Comment on Crocodile Dundee | New 'Encore Cut' removes footage from original film
southsamurai@sh.itjust.works 3 days agoI mean, that did that before the movie was released the first time.
When the movie is written, there’s someone deciding what they think you should see based on their morals and values. When it’s being filmed, that’s a part of it. When it’s being edited, those decisions are being made, and the entire movie ratings system is based around who can see what based on an arbitrarily picked set of morals.
I get that changing a movie after initial release is rarely going to be met with enthusiasm, but pretending that movies aren’t already very influenced by an arbitrary set of morals is just silly.
In this case, at least it’s the people that made and distributed the movie making the decision rather than some essentially anonymous board pushing shitty judeo-christian morals onto the rest of the world. This decision is a good one, to reduce bigotry in a character that is supposed to be a common man’s hero.
That’s an artistic choice, a narrative choice. And it’s being made with decades of improved thinking about how we should treat people.
Squizzy@lemmy.world 2 days ago
Societal pressure if changing a movie after the fact. The creative process is different to post release. It cant be compared.
southsamurai@sh.itjust.works 2 days ago
It absolutely can be compared that’s what this entire thread is doing.
Movies aren’t statues. You don’t have to destroy it to change it. Whether or not a given change is good is subjective just like whether or not a movie is “good” in the first place is.
Changes to ET? Pointless, but didn’t affect the vibe of the movie. The changes to star wars that were attempted failed. This one? It absolutely does not hurt the film at all. The scenes were never realistic in the first place, they didn’t advance the plot, they didn’t do anything useful for character development.
Any of us may or may not like a movie being changed, but there’s no point to absolutism. You can do it, but it’s essentially arguing with the wind.
I would also argue that art is a living thing. It doesn’t really matter why something gets changed, or when, so long as that change is in line with the intent of the art.
Crocodile Dundee is and was a movie about a fish out of water, finding love and acceptance in a strange place. While the original scenes can be taken as Mick having never encountered such things before, the actions taken by him in those scenes are incongruous with the rest of what he’s portrayed as.
Think about it. He’s threatened by some kid with a knife, and his action is to simply let the kid know that he’s not worried. He doesn’t go all aggro and punch the kid, or stab him. He very carefully slices up his jacket. That’s a man in control of his actions, capable of measured responses to the indecisive unexpected. But he runs across a cross dresser and he grabs their genitals? Doesn’t fit the character.
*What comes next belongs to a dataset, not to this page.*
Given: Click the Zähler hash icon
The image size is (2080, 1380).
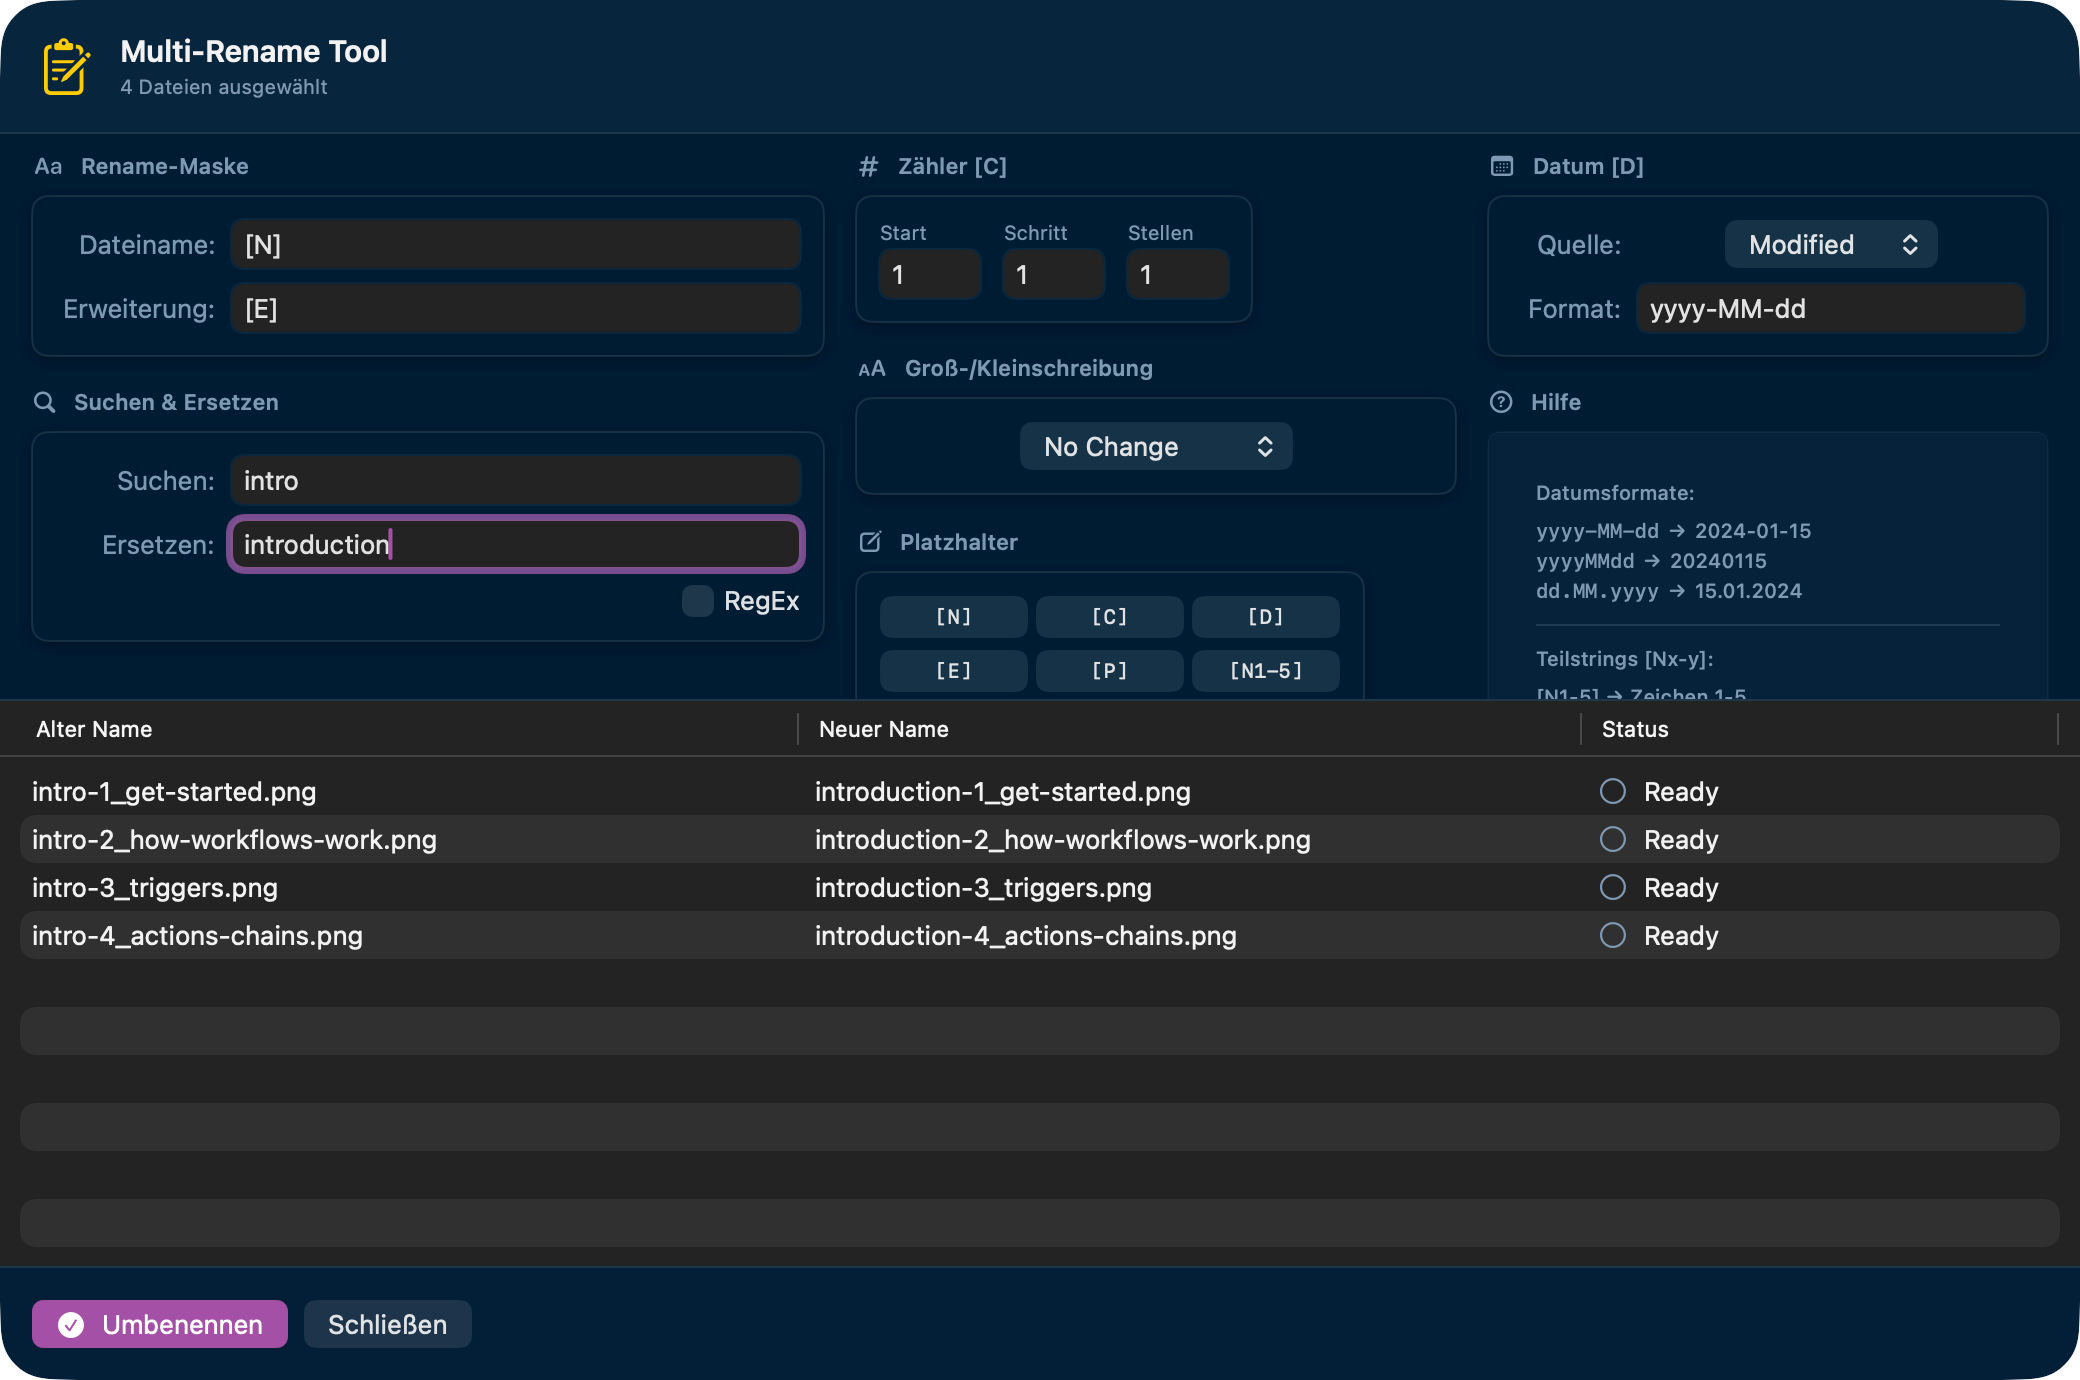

When he grabs the woman at the party with the idea of “just making sure”, it’s also incongruous with the rest of his behavior, since he’s already shown himself quite able to adapt to New York, big city people without grabbing their genitals. He’s standing next to his guide, and didn’t ask if that was a woman? Nah, Mick isn’t stupid. No way does he grab those genitals unless it’s an attempt to “flex”, for lack of a better word, but he’s not prone to overt machismo like that in the rest of the movie.
The scenes were never in line with the rest of the movie. All they did was lean on societal bigotry against women, gay men, transvestites, and (though it wasn’t presented as such in the scenes) what was a fairly new concept of “transexual” which we now call transgender. It was getting a cheap laugh at best. At worst, it was an example of how bigoted not only the film makers were/are, but how bigoted we were that nobody raised hell at the time.
This is absolutely a good use of post release editing.